Behind the Gates at Graceland – Rolling Stone
Written by on January 23, 2023
Friends Jeanene Erdahl and Lisa Larson drove all night from Minnesota to Graceland, arriving in Memphis at 4:30 in the morning to queue up for a memorial honoring the life of Lisa Marie Presley, who died last week at 54. Later today, they’ll turn around and do it again.
Erdahl and Larson, who became fast friends seven years ago after bonding over their mutual love of Elvis, watched the memorial service just steps from where mourners like Axl Rose and Alanis Morissette were paying musical tribute to the only child of Elvis and Priscilla Presley.
“She was part of our generation, and [we] watched her go through struggles in her life and overcome them,” Erdahl tells Rolling Stone. “She had strength and character and pizzazz, and she just seemed so fun.”
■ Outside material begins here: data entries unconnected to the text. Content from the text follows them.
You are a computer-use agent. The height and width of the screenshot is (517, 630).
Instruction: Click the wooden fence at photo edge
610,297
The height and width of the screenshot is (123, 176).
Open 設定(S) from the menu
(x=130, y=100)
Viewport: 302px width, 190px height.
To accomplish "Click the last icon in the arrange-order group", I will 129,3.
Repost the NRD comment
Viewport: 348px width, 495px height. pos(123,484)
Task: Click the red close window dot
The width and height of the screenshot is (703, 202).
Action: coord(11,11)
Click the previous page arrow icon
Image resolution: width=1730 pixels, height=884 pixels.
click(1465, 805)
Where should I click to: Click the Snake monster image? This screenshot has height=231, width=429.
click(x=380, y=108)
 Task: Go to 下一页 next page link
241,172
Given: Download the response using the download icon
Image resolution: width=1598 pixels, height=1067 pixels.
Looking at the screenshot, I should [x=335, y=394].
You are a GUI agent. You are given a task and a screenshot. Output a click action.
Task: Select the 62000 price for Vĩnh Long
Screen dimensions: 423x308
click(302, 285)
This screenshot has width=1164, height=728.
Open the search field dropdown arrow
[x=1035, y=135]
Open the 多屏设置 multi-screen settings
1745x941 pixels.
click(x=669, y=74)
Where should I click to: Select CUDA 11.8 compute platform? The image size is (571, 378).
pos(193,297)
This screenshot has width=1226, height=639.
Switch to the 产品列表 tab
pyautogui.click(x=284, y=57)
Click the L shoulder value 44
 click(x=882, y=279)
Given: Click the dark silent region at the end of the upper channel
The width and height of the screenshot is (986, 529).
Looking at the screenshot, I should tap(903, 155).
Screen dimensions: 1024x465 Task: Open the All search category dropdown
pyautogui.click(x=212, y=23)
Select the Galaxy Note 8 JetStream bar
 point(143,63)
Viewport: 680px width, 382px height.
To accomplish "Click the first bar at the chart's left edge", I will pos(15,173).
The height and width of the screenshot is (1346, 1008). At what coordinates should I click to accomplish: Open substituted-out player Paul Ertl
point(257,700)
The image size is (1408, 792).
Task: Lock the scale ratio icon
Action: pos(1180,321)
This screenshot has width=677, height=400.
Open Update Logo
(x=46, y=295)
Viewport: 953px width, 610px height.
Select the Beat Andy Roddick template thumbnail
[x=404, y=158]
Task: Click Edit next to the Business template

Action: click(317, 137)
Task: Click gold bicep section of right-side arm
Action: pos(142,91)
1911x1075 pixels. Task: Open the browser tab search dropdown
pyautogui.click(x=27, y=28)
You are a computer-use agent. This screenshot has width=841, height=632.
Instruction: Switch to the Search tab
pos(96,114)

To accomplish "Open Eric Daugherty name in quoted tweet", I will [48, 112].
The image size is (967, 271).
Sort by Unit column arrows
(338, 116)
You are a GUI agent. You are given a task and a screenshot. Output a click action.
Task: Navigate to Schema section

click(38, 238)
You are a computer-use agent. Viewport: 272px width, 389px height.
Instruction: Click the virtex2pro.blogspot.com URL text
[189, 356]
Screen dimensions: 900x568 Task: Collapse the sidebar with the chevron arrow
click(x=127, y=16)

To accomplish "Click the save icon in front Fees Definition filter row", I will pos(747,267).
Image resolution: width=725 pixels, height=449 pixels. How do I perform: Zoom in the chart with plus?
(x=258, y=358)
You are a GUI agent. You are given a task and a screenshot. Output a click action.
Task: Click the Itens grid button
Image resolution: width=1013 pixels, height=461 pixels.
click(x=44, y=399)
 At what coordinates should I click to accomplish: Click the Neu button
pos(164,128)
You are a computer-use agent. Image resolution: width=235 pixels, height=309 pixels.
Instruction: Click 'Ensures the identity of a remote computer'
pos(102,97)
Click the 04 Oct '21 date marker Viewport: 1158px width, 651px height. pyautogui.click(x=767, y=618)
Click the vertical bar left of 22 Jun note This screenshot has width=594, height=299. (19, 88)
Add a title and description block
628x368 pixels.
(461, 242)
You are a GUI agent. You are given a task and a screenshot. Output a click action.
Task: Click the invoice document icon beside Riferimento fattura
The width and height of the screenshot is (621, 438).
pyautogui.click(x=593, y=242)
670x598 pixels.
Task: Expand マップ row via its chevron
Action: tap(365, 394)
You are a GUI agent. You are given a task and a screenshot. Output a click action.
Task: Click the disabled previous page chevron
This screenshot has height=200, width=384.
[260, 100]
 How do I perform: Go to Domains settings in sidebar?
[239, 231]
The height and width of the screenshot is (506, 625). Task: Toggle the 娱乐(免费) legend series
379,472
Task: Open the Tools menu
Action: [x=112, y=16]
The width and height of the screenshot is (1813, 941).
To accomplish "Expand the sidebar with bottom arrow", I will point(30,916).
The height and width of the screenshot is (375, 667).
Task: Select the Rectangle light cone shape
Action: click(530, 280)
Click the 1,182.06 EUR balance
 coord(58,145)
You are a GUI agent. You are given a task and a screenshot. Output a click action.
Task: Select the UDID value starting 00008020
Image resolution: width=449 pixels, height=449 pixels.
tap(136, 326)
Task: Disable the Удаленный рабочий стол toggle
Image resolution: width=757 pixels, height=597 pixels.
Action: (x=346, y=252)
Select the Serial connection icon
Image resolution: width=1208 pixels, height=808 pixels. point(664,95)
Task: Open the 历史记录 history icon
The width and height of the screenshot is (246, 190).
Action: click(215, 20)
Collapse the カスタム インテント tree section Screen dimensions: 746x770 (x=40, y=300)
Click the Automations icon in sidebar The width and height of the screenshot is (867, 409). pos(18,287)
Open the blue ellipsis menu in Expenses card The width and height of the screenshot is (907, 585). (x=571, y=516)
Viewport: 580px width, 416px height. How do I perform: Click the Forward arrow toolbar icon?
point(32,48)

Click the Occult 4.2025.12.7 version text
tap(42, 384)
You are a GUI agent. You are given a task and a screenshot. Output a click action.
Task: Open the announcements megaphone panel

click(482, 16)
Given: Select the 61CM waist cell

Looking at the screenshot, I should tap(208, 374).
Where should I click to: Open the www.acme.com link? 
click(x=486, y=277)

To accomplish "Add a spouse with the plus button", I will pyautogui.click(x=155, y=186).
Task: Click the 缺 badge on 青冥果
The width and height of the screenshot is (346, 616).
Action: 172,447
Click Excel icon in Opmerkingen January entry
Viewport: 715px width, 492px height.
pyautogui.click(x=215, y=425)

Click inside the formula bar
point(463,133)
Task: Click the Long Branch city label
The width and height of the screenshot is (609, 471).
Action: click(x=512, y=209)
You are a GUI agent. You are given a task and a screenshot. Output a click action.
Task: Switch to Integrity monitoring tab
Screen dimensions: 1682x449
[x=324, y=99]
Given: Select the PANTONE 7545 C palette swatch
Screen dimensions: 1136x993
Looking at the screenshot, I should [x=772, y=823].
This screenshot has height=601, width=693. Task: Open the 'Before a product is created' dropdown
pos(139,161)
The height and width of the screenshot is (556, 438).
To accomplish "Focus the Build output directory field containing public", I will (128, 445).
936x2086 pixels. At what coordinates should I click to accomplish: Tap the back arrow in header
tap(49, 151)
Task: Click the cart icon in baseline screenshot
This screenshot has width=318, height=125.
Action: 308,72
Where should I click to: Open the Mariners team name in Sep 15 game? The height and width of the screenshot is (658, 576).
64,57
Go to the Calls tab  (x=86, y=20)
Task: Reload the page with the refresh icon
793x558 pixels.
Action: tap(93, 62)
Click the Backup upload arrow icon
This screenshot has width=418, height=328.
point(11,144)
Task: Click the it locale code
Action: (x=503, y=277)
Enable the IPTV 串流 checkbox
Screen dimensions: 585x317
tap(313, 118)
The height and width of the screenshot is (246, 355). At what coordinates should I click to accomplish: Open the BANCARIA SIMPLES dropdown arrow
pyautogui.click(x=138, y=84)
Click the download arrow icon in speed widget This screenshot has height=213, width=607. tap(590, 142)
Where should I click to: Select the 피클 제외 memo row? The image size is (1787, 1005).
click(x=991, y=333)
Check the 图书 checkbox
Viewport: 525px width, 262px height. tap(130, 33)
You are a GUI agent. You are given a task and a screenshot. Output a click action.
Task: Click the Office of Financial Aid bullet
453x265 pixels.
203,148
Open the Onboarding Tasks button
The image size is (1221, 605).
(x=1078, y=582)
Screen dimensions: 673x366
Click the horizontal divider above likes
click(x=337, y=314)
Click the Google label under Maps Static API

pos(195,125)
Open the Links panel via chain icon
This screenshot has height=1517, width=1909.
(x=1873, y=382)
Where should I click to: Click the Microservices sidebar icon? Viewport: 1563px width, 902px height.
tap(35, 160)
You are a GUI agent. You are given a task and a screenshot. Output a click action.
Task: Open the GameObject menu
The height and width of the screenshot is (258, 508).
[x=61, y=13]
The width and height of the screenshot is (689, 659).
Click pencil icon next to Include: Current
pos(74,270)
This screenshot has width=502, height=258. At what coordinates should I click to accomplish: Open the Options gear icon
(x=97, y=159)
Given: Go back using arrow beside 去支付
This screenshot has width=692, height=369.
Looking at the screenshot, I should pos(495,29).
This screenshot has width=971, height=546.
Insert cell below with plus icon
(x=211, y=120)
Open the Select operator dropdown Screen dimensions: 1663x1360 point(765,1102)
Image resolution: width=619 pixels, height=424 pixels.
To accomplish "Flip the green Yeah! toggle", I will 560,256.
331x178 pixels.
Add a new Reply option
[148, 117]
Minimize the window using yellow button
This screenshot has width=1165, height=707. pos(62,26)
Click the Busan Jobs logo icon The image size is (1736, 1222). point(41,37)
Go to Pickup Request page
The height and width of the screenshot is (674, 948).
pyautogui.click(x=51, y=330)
Mourners traveled from around the world to pay their respects to Lisa Marie, a talented musician herself, as well as the caretaker of her father’s legacy for most of her life. Debbie Ramage of Courtenay, British Columbia, was planning to finally visit Graceland next year on her 60th birthday, but decided to come now instead to pay her respects to the family. “I think she was brilliant,” Ramage says of Lisa Marie. “She was very much like her father. She’s got that beautiful spirit like her dad, and she was a beautiful singer.”
Under a cold, gray winter sky in Memphis, family, friends, and a crowd of mourners estimated in the thousands gathered in front of a stage set up just behind the gates of Graceland — the mansion Elvis bought in 1957 and the home where Lisa Marie spent her first four years. Attendees lined the circular drive and stretched toward the stone wall running along the north side of the property as a succession of guests, from Priscilla Presley to Memphis Mafia alum Jerry Schilling, took the dais. As each guest exited the tent, the crowd — unprompted — raised aloft photos of Lisa Marie and waved them in tribute.
Like the overall mood, the musical performances were mostly somber, with Billy Corgan of Smashing Pumpkins (whose friendship with Lisa Marie dates to their 2003 collaboration “Savior”) playing the Adore cut “To Sheila” on an acoustic guitar. Alanis Morissette took the stage with a pianist to sing “Rest,” which she wrote after Chester Bennington’s suicide in 2017 and released for Mental Health Action Day in 2021.
Then in a surprise appearance that could only be overshadowed by a cameo from Elvis himself, Axl Rose emerged. Dressed in a long dark coat and scarf, the Guns N’ Roses frontman, vulnerable and emotional, stood behind the podium at Graceland and admitted he was tongue-tied and nervous about being asked to speak at the memorial. “I’m still in shock, as I feel like I will continue to be for quite some time,” Rose, a longtime friend of Lisa Marie, said. “I feel like I’m supposed to be texting her like right now.” He followed his remarks, read from his phone, by taking a seat at the grand piano and playing a fleet-fingered rendition of GNR’s signature ballad, “November Rain.”
Following the just-over-an-hour service, the mourners — who were asked not to photograph family members and guests out of respect for Lisa Marie — quietly walked Graceland’s driveway to Lisa Marie’s final resting place in the Meditation Garden, the same route that thousands of the Presley faithful take each August 15 as part of the candlelight vigil to mark the anniversary of Elvis’ death.
Wreaths sent from Elvis fan clubs in Italy, Japan, Sweden, and Germany lined the walkway leading to the garden. A bouquet of white and red roses were placed nearby, with a card reading “In Loving Memory, From Axl Rose.” Mourners filed through slowly, first passing the graves of Elvis and his parents, Gladys and Vernon, then curving around to pay respects at Lisa Marie’s grave next to her son, Benjamin Keough, whose suicide in 2020 shattered Lisa Marie. Flowers, stuffed animals, and other mementoes surrounded their mausoleums, with another bouquet of white roses — this one sent by Oprah Winfrey — bridging them.
After paying her respects, Katrina McElyea of Memphis — whose mother was a nurse for Elvis’ controversial physician, Dr. George Nichopoulos, and who occasionally plays Elvis’ mother in reenactments of his life — reflected on Lisa Marie’s memory and what she meant to the global Elvis community.
“She was someone who cared about not just her family and her father’s legacy; she cared about the fans, she cared about the tribute artists,” McElyea says. “She genuinely loved every one of us, and to be here and give back even a fraction of that love is really special for me.”